### Consigne
Prolongez le texte ci-dessous sur la lecture sans cesse repoussée du roman Les Furtifs d'Alain Damasio, en reprenant après sa dernière phrase.

### Texte fourni
Écrit par sur 14 décembre 2022

En fait… Est-ce par paresse? Je n’en sais encore rien. Mais le gros pavé Les Furtifs d’Alain Damasio, acheté dès sa parution à la librairie L’Herbe rouge de Dol de Bretagne – ce lieu hors du commun tenu par Philippe jusqu’à sa mort, ce lieu et lui-même qui nous manquent cruellement, lire ici-, eh bien ce gros morceau de 690 pages, paru en 2019, je ne l’ai pas encore ouvert, pas même touché. Quelques regards furtifs en sa direction et sa lecture toujours remise à plus. Pourquoi ? Je ne me l’explique pas bien. Le plus probable c’est en raison de son style, en apparence de la science-fiction donc rien ne presse, me dis-je. Et puis, cela nécessite chez moi un investissement inhabituel car peu enclin d’ordinaire à supporter dans la science-fiction sa part de romanesque, d’absurde, d’incompréhensible.

### Entrées
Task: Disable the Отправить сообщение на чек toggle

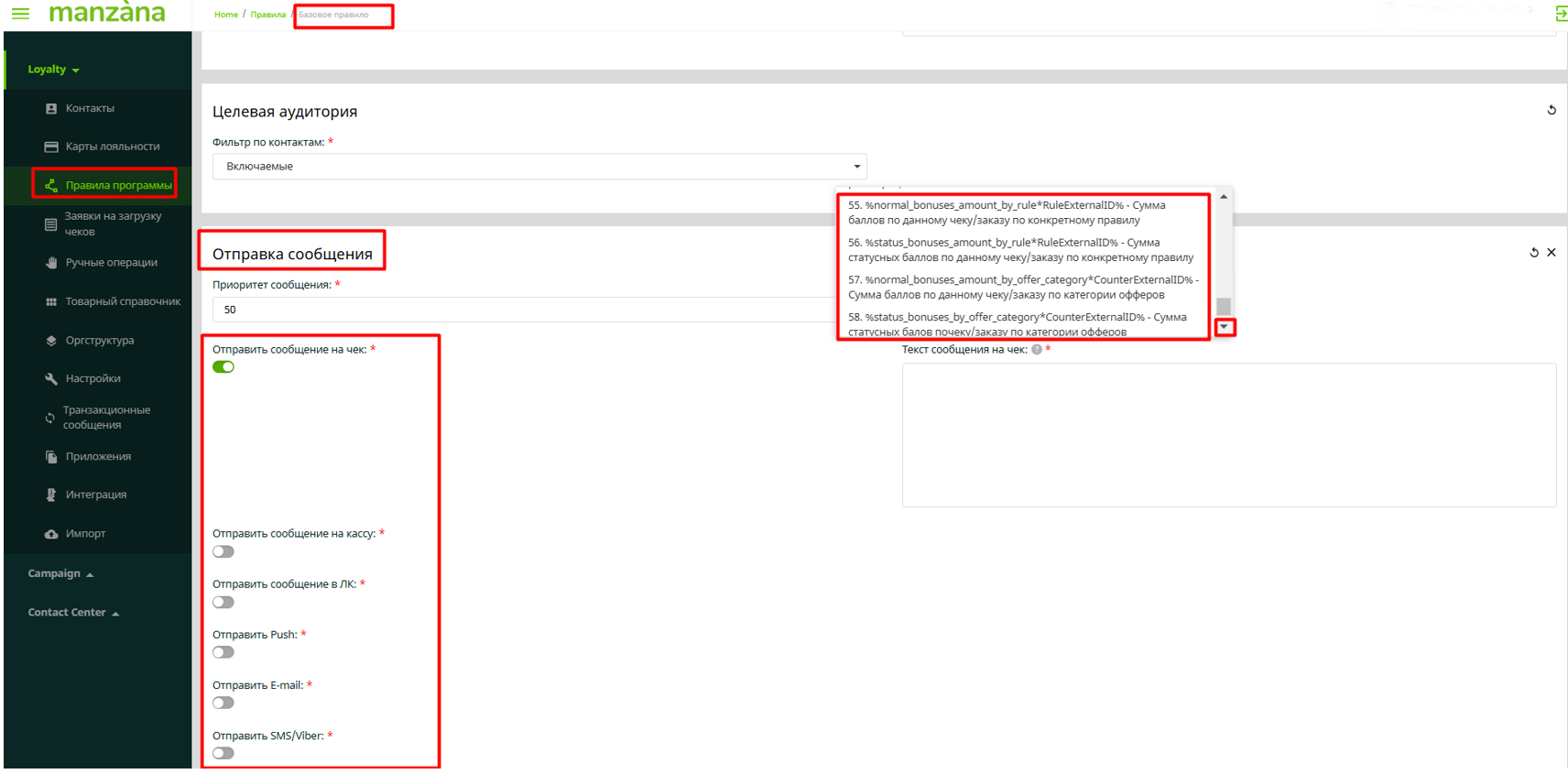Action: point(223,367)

==

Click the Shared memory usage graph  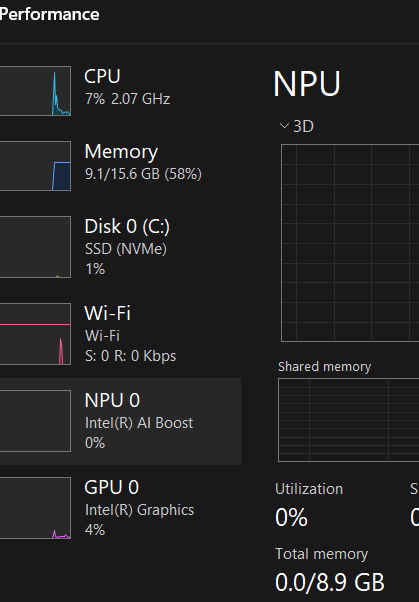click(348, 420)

### Réponse attendue
En fait… Je ressors tout juste du spectacle d’Alain Damasio & Yann Péchin « Entrer dans la couleur « , programmé hier soir à La Passerelle de Saint-Brieuc – dans l’anachronique Petit théâtre construit en 1884, dit « à l’italienne ». Où lui, l’auteur, a déclamé des extraits de son texte Les Furtifs, accompagné de Yann Péchin guitariste virtuose et sculpteur de sons, compagnon de route et de studio des Bashung, Taha, Brigitte Fontaine, Thiéfaine, Miossec ou encore Higelin

En fait… Alain Damasio, célèbre écrivain de science-fiction philosopho-politique, sur scène rappelle ces hautes figures de la scène chantée/parlée en un « concert de rock-fiction poéthique », pour en reprendre la présentation. Et c’est fort, très fort. Epique et visionnaire, critique impitoyable du monde qui vient, le duo associe les riffs de guitare qui sont des cris, des larmes, des jaillissements de lucidité, des déploiements d’énergie, et les harangues, les récits, les poèmes politiques avec leurs imprécations, le tout reflétant ce livre-fleuve qui me restera à lire. Dès lors qu’il vient de m’être présenté en scène dans sa version très rock. Toute de noir intense, avec des touches vibrantes en musique/voix propres à produire du réel et de s’en faire l’écho.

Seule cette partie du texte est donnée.